FRANKFORT, Ky. — He's rallied with them, sued on their behalf and now, as he runs for governor of Kentucky with a teacher as a running mate, Andy Beshear wants to give public teachers pay raises.
Wednesday, Attorney General Andy Beshear said he wanted to end what he called "bullying" by Governor Matt Bevin and restore morale of teachers with his proposal.
Flanked by retired educators and alongside his running mate, Jacqueline Coleman, Andy Beshear announced what said would be a "priority" in his first budget.
"Through this governor's bullying, and the current compensation package, people are choosing not to do one of the most critically important jobs out there," said Beshear. “So, this is an investment we must make to have the very best teaching the next generation of our kids.”

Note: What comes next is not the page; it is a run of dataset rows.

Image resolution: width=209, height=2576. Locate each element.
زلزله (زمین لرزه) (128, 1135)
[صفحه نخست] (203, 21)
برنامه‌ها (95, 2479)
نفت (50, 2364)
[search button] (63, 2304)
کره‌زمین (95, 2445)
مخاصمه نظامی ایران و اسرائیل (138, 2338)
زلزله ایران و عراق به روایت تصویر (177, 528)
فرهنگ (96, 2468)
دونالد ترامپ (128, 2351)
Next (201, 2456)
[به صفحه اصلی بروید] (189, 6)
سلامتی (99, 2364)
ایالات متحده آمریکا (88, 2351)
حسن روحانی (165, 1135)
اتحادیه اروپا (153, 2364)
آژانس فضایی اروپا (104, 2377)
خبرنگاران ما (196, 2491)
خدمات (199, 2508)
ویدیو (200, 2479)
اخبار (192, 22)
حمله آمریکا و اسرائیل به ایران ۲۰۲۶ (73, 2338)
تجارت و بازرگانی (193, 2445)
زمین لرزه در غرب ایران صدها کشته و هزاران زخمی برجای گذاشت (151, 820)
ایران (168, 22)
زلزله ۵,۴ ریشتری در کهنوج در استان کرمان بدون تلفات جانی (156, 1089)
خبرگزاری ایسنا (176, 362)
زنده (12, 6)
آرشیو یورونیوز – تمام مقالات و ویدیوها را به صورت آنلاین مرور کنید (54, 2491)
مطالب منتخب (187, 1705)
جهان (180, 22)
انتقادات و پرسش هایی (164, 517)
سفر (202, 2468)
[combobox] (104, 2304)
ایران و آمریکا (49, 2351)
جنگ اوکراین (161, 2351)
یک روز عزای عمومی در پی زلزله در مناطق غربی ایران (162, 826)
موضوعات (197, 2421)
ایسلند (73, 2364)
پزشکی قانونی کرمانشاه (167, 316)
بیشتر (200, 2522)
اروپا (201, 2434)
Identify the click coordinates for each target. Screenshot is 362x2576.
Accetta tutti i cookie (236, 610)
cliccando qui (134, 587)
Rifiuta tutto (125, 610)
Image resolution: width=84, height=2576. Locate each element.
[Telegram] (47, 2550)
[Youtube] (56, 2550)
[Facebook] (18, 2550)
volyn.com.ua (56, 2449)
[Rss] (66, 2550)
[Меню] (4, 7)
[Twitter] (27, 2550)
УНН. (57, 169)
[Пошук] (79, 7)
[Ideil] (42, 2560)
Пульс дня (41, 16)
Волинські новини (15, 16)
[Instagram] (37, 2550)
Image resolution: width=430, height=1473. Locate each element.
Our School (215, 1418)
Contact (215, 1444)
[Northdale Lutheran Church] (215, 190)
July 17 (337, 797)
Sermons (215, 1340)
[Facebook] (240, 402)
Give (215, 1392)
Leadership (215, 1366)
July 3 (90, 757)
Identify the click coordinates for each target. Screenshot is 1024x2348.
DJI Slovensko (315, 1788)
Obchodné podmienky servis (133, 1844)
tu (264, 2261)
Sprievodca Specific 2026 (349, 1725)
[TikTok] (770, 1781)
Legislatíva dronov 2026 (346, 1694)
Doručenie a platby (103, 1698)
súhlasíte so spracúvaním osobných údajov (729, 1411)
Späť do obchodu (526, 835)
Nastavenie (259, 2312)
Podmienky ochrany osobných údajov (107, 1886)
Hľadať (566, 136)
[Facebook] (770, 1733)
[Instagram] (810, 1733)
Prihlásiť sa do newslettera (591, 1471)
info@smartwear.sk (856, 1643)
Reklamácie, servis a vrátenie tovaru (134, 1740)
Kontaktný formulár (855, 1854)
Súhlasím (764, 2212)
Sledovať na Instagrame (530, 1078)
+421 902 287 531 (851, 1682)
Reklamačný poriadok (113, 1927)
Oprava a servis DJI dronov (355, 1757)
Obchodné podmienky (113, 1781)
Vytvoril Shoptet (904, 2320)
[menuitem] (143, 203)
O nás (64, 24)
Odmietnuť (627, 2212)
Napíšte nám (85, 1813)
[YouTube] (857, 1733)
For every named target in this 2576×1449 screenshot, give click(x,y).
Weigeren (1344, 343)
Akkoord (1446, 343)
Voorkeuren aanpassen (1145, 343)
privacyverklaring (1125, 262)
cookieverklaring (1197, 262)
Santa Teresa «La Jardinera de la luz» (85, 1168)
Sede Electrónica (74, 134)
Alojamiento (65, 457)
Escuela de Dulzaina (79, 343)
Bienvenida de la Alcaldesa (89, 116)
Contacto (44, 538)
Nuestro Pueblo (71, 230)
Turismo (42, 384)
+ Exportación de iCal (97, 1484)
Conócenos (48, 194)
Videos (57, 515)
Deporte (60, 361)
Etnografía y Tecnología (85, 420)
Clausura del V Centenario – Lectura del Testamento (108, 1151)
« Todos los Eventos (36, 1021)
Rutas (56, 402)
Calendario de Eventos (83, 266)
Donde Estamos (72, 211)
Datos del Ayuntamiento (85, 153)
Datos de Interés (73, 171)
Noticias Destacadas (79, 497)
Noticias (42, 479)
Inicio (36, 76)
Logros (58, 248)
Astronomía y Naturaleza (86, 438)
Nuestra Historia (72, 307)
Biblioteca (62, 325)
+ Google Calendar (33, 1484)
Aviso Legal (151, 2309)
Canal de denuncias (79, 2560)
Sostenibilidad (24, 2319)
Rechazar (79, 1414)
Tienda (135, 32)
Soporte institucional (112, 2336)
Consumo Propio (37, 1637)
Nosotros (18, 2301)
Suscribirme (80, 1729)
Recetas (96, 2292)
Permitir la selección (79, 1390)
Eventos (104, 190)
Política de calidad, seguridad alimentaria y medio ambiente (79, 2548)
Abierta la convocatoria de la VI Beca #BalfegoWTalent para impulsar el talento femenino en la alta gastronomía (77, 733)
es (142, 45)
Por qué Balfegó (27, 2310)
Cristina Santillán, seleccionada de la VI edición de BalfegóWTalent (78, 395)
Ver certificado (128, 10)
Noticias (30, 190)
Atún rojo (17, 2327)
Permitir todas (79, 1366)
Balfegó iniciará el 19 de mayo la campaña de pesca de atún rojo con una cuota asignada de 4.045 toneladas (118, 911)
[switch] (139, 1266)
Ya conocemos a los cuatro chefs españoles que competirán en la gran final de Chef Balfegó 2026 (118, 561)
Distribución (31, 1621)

Beshear and Coleman want to give teachers a $2,000 raise, create a path to student loan forgiveness for those who commit to teaching long-term and funding for certifications.
The Democrat, Beshear, expects the raises to cost about $84M and promises to find the money. He said he'd cut pay of some Bevin Administration officials but did not outline other cuts or new funding streams.
Governor Bevin's campaign manager, Davis Paine, released a statement:
“More unfunded campaign promises from a career politician. Gov. Bevin has made education a top priority of his administration. He is the first Governor to fully fund teachers' pensions after years of underfunding by Gov. Steve Beshear and past administrations. Under Gov. Bevin’s leadership, SEEK per-pupil spending is at record levels, and 100 percent of lottery funds are going toward education. Andy Beshear is just trying to distract from his support of Hillary Clinton and the liberal agenda that will take our state backwards.”
Beshear and Coleman also want to increase starting teacher salaries to $40,000 per year.
According to the National Education Association, in 2017/2018, new Kentucky Teachers earned $36,752 dollars per year. That's about mid-range when you look at the same rate in neighboring states. According to the NEA, new teachers in Missouri were paid $32,226, in Illinois $39,236, in Indiana $35,943, Ohio $35,923, West Virginia $33,715, Virginia $40,453 and Tennessee $37,305. The US national average starting salary in that same year was $39,249.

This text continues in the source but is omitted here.